Q4 FY26 Key Financials
Revenue of ₹1,791.41 crore was up 14.14% year-on-year from ₹1,569.51 crore, reflecting strong volume growth across Mahindra Logistics’ integrated logistics, warehousing and supply chain businesses. The sequential dip of 5.62% from Q3 FY26 is largely attributable to seasonality — Q3 is typically the peak quarter for logistics companies as festive and year-end activity drives volumes, with Q4 seeing normalisation. The year-on-year growth trajectory at 14.14% is the more relevant signal and confirms the business is recovering volume momentum.
EBITDA of ₹112.35 crore was up 44.59% year-on-year from ₹77.70 crore — a standout improvement that demonstrates the operating leverage Mahindra Logistics is beginning to extract from its revenue scale. Sequential EBITDA growth of 9.30% on a revenue base that fell 5.62% sequentially is particularly impressive — it means the company’s cost structure has become more flexible and variable than it was in prior quarters, with margins expanding to 6.27% from 5.42% sequentially even as the top line dipped.
EBITDA margin of 6.27% against 4.95% in Q4 FY25 and 5.42% in Q3 FY26 represents a 132 basis point year-on-year and 85 basis point sequential expansion — the most visible sign that the operational improvements Mahindra Logistics has been implementing are beginning to flow through to reported numbers.
The Return to Profitability — What It Means
PBT excluding exceptional items came in at ₹31.95 crore against ₹0.95 crore in Q4 FY25 — a 3,263% year-on-year improvement that, while a striking percentage, reflects how close to breakeven the business was operating a year ago. The fact that PBT has moved from near-zero to a meaningful positive in a single year is the clearest evidence of operational recovery.
PAT of ₹22.36 crore compares to a loss of ₹5.29 crore in Q4 FY25 — a swing of ₹27.65 crore year-on-year that moves the company from loss to profit at the bottom line. PAT after minority interest was ₹20.19 crore against a loss of ₹6.75 crore in Q4 FY25 and ₹3.25 crore in Q3 FY26 — the sequential improvement of ₹16.94 crore confirms the trend is accelerating rather than plateauing.
It is worth noting that Q3 FY26 carried an exceptional loss of ₹7.36 crore that is not present in Q4 FY26’s numbers — meaning the Q3 to Q4 sequential improvement in underlying profitability is even more pronounced than the headline PAT comparison suggests.
The Operating Leverage Story
The most analytically significant data point in Mahindra Logistics’ Q4 FY26 results is the combination of 14.14% revenue growth and 44.59% EBITDA growth producing 132 basis points of margin expansion. This is operating leverage expressing itself — fixed cost absorption improving as revenues scale, pricing discipline holding, and the cost restructuring actions of prior quarters delivering their intended efficiency gains.

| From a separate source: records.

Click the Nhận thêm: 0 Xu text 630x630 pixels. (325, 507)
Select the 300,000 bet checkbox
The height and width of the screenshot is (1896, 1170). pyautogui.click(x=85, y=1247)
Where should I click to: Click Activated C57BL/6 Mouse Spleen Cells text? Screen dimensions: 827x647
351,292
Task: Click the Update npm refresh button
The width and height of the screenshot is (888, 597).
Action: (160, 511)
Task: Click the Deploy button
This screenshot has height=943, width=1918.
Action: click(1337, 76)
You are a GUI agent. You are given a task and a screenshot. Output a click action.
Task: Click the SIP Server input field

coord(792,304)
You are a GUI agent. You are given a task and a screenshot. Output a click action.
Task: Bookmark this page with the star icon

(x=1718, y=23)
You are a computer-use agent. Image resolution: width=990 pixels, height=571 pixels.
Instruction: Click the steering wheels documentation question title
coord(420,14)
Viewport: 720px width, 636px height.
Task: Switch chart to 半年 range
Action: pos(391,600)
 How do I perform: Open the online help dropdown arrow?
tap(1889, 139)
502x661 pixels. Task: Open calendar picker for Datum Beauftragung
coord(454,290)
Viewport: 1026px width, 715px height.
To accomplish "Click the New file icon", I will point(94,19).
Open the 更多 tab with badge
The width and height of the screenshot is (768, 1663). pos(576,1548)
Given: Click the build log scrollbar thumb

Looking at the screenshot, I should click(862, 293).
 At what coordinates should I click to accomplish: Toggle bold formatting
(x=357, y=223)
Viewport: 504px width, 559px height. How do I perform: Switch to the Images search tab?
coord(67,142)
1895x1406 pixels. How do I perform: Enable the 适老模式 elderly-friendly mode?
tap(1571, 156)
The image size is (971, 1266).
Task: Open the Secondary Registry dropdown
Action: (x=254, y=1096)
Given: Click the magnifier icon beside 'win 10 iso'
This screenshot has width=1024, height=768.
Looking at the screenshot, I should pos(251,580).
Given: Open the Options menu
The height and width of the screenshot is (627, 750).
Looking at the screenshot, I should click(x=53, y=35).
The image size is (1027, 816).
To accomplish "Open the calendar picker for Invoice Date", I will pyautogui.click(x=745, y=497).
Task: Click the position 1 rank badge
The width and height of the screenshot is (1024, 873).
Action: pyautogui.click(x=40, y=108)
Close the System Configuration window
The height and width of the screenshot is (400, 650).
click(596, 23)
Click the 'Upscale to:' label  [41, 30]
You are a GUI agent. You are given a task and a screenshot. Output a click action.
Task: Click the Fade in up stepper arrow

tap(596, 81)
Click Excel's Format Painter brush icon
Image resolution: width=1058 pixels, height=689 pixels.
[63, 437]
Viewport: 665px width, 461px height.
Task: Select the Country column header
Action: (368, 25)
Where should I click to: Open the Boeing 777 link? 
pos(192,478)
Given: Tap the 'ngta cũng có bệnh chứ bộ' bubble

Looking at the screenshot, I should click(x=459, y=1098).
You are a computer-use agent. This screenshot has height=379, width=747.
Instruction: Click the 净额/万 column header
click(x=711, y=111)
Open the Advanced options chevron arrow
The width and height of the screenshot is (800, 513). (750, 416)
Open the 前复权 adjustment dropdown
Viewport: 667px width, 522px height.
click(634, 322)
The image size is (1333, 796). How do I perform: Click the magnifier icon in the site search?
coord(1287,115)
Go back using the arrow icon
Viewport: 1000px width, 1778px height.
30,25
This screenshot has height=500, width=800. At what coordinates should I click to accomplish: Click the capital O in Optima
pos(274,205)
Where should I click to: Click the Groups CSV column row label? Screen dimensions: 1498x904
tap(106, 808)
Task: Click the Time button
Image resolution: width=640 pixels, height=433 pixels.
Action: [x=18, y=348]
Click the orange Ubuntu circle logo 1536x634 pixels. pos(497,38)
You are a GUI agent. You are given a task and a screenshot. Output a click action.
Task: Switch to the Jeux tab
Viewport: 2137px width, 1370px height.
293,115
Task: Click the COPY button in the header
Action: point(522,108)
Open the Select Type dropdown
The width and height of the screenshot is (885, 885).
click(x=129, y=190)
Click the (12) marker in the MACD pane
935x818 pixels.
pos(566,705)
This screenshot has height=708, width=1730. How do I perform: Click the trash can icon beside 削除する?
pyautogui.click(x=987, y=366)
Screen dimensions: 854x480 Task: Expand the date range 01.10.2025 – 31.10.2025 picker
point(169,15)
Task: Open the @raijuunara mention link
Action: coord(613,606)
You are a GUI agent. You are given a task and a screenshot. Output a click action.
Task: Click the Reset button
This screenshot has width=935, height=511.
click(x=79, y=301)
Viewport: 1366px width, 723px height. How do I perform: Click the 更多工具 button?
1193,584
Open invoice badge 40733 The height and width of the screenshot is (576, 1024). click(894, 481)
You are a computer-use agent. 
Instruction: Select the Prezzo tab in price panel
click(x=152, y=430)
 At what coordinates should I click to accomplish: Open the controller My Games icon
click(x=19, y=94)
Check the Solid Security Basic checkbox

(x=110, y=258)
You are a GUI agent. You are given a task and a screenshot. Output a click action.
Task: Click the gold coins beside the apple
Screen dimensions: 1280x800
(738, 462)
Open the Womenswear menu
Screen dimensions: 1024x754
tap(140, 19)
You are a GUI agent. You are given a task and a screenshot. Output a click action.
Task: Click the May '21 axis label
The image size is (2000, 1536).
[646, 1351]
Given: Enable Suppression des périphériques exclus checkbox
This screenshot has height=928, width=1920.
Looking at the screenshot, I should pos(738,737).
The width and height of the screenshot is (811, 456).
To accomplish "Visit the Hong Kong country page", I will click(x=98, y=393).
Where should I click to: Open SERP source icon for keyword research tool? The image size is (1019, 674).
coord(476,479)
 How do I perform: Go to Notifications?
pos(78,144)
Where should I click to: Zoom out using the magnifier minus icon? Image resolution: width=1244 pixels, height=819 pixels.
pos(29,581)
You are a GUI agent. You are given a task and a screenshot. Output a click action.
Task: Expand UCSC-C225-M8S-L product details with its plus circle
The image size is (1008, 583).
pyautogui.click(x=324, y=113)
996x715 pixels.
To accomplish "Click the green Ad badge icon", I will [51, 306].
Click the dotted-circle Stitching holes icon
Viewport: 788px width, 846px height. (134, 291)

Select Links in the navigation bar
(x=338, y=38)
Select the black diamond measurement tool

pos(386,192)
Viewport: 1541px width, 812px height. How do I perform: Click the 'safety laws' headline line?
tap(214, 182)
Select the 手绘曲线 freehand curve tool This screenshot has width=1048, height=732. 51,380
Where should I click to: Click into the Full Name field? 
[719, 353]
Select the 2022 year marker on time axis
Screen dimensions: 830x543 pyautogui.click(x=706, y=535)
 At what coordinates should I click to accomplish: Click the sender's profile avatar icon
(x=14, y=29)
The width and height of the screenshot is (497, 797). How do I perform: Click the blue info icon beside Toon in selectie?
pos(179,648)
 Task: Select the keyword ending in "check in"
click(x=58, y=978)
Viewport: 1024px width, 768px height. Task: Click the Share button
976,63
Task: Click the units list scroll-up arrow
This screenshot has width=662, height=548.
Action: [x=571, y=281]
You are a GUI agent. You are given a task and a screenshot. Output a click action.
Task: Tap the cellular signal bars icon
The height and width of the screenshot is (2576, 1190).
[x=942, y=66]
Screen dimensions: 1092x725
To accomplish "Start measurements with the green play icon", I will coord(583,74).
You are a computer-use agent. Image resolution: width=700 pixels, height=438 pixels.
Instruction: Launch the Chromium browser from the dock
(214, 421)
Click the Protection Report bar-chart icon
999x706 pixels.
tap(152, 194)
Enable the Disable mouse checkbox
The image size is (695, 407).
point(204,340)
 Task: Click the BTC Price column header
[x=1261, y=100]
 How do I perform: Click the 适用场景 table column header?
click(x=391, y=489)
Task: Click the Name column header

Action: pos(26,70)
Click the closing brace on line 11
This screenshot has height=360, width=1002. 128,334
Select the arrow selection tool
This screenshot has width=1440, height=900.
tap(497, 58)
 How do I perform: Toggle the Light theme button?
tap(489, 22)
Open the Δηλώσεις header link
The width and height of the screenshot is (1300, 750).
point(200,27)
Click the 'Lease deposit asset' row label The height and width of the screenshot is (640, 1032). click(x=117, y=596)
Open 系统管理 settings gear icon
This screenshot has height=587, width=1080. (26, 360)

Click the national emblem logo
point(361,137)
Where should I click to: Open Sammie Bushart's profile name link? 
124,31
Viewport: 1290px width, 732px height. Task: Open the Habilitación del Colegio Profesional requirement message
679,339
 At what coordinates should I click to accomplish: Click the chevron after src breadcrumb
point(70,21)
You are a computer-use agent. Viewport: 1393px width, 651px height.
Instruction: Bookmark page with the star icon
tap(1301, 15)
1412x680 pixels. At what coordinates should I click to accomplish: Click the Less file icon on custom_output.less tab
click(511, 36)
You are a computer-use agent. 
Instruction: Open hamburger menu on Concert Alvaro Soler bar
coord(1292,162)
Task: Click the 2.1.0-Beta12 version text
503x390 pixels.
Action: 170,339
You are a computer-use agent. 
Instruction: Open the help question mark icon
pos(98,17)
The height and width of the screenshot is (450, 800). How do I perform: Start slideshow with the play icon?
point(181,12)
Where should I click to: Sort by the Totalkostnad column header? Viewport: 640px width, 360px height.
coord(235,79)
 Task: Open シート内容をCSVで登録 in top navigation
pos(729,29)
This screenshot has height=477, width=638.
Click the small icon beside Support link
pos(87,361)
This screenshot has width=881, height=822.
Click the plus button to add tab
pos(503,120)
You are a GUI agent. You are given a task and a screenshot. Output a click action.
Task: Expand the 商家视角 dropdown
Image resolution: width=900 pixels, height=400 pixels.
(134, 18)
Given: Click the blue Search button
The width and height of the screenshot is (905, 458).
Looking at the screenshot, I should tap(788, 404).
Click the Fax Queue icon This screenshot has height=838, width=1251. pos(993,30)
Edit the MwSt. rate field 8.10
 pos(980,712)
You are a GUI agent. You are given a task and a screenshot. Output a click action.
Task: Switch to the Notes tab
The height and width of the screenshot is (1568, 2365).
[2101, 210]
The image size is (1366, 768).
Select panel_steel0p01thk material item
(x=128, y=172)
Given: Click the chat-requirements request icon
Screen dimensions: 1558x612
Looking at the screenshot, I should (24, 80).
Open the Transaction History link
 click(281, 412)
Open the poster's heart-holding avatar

For a third-party logistics company operating in a capital-light but operationally intensive business model, EBITDA margins of 6.27% are still below the 8-10% range that the best-in-class integrated logistics operators achieve in India. But the direction and pace of margin improvement is now clearly positive, and the path to higher margins is visible through continued revenue scaling and operating efficiency.
The Turnaround Context
Mahindra Logistics had been navigating a difficult period characterised by margin pressure from rising fuel and labour costs, the integration of acquisitions, investment in technology and warehousing infrastructure, and demand softness in certain auto-adjacent segments. The company’s significant exposure to Mahindra Group companies as anchor clients provides volume stability but also creates concentration risk and pricing dynamics that are different from purely market-facing logistics businesses.
Q4 FY26’s return to profit — on stronger revenue, meaningfully better margins and a clean quarter without exceptional charges — suggests the worst of the operating pressure cycle is behind the company. The sequential and year-on-year improvements across every key operating metric in Q4 FY26 are the most encouraging set of Mahindra Logistics numbers in several quarters.
Disclaimer: This article is for informational purposes only and does not constitute investment advice. Readers are advised to consult a SEBI-registered financial advisor before making investment decisions.